Ein Motor-Rikschafahrer hat mich dann überredet zum Elephant-Village bei Amer zu fahren. Dort angekommen konnte ich einen großen Platz mit zwei verloren wirkenden Elefanten sehen. Sofort wurde ich vom „Betreuer“ der Elefanten begrüßt und dieser versuchte mich zu belehren, warum die Haltung von Elefanten in Rajasthan so viel teurer ist, als in Sri Lanka, Thailand, usw. Meine Geduld mit seinen Ausführungen war bald zu Ende, denn als er mir erklärte, dass heute keine Elefanten hier wären, weil man schon so früh mit dem Schmücken fürs Holi-Fest angefangen hat, aber jeder Elefant am Tag 250 kg Futter benötigt und die alle schon so müde sein (alles so durcheinander), hatte ich der Lügen genug. Die Elefanten bei Amber werden alle touristisch genutzt (Touristen auf das Fort hochtragen) und dafür wird brav abkassiert – und dafür werden sie, soweit ich mich erinnern kann, jeden Tag geschmückt. Nahrung für Elefanten gibt es in keinem Land gratis (auch wenn es Dschungel gibt) und die touristische Nutzung, inkl. Zucht und darauf folgende brutale Abrichtung, ist mittlerweile mehr als umstritten. Natürlich gibt es auch tiergerecht gehaltene Elefanten – hier in Rajasthan sicher nicht.

Dem Fahrer war das ganze denn unangenehm und er brachte mich noch zur Zufahrtsstraße der Festung Amer (Amber) – die Festung ist und bleibt einfach genial gelegen (leider kam das Sonnenlicht von hinten und am Foto ist nicht viel zu erkennen). Während der Fahrt sind wir an zwei (scheinbar schweren) Verkehrsunfällen vorbeigekommen – der Fahrer fuhr immer extrem langsam um die Verletzten sehen zu können – ich war froh, dass bei einem Unfall eine Hecke davor war und beim Andern, wo ein SUV mit gebrochener Achse stand und dahinter Motorräder im Straßengraben zu sehen waren, einige vernünftige Inder, die Straße abgesperrt hatten. Ein Stopp beim Jal Mahal (Wassertempel) war dann auch noch drin.
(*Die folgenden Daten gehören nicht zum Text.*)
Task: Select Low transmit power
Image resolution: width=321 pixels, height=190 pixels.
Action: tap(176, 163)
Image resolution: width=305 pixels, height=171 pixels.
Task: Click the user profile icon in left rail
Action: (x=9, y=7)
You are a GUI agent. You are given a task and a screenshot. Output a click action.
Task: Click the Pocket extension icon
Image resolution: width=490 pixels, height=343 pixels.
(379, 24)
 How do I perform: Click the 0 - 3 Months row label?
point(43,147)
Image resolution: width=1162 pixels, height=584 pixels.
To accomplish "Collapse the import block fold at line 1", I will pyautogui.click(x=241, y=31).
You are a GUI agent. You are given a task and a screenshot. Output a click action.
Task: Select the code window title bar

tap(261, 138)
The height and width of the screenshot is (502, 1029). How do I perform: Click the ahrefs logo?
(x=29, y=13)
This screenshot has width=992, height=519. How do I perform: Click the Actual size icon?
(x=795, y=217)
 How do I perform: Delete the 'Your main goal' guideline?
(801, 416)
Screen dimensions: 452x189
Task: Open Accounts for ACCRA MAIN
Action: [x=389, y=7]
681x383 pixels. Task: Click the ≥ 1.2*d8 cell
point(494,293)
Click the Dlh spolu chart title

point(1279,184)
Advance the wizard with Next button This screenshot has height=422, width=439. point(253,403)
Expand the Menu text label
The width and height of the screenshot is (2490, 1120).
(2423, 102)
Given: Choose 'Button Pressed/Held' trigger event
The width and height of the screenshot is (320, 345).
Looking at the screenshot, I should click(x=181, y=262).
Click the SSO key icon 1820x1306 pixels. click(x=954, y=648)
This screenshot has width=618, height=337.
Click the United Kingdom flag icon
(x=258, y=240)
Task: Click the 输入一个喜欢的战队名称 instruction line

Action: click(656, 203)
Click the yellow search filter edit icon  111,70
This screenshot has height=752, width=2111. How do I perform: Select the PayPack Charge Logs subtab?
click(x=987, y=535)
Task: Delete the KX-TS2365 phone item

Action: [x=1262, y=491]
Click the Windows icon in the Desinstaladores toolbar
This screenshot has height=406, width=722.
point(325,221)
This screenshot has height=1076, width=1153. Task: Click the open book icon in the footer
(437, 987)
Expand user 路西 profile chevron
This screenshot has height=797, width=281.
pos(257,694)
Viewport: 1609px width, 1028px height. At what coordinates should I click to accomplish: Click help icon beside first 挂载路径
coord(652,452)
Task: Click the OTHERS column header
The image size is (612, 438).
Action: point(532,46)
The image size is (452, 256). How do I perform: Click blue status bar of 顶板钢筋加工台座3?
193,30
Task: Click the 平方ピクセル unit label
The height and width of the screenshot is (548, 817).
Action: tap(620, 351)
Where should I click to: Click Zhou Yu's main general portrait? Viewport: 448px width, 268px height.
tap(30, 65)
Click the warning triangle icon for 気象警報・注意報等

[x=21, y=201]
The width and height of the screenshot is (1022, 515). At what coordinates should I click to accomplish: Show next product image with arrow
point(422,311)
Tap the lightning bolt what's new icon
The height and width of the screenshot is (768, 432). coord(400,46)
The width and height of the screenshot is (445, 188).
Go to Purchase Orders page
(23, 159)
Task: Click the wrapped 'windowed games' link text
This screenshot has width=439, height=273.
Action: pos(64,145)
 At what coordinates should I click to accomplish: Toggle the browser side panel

Vor dem See des Jal Mahal befindet sich mittlerweile eine Flaniermeile, die auch gut besucht war (von Holi war aber nichts zu sehen). In den Fahrzeiten versuchte er mich immer wieder zu überreden einen Textilshop, Silberhändler (Ringe), Ledergeschäft u. ä. zu besuchen – vergeblich. Beim Bezahlen des ausgemachten Preises (eh gut für ihn) erklärte er mir noch wie schlimm die Situation mit der Schule seines Sohnes sei – etwas, dass ich ihm auf das Wort glaubte, denn das Schulsystem Indiens ist mir nicht so ganz unbekannt.

Da ich mich nicht beim Hotel, sondern bei einem der Stadttore habe absetzen lassen, spazierte ich wieder zurück zum Hotel – außer mit Farben bemalten Gesichtern (wie ja auch meines) und Farbklecksen am Boden, war keine Spur des Holi-Fests mehr zu entdecken. Mein Glück war, dass mich ein Instikt zum richtigen Ort geleitet hat und ich auch zum besten Zeitpunkt dort war – ein guter Tag, auch wenn es nicht immer danach ausgesehen hat.

Nach einer langen Dusche – ich hatte das Gefühl die Farbe überall zu haben und das Wasser hat auch so ausgesehen – bin ich wie die beiden Tage zuvor ins Moti Mahal gegangen um diesmal Mattar Paneer zu essen … und es war wieder sehr gut. Leider ist dies mein letzter Abend hier und ich kann die ganzen anderen Gerichte, die ich so gerne probiert hätte, nun nicht mehr bestellen – und auch die Freude des Besitzers, der an der Kassa sitze, wird mir abgehen.

An der Hotelbar habe ich denn meinen 4-Bier-Gutschein eingelöst (sind eh nur kleine Flaschen), während es heftig zu gewittern begann – solange es in der Nacht schüttet soll es mir ja egal sein – nur morgen Vormittag hätte ich dann gerne bitte wieder schönes Wetter.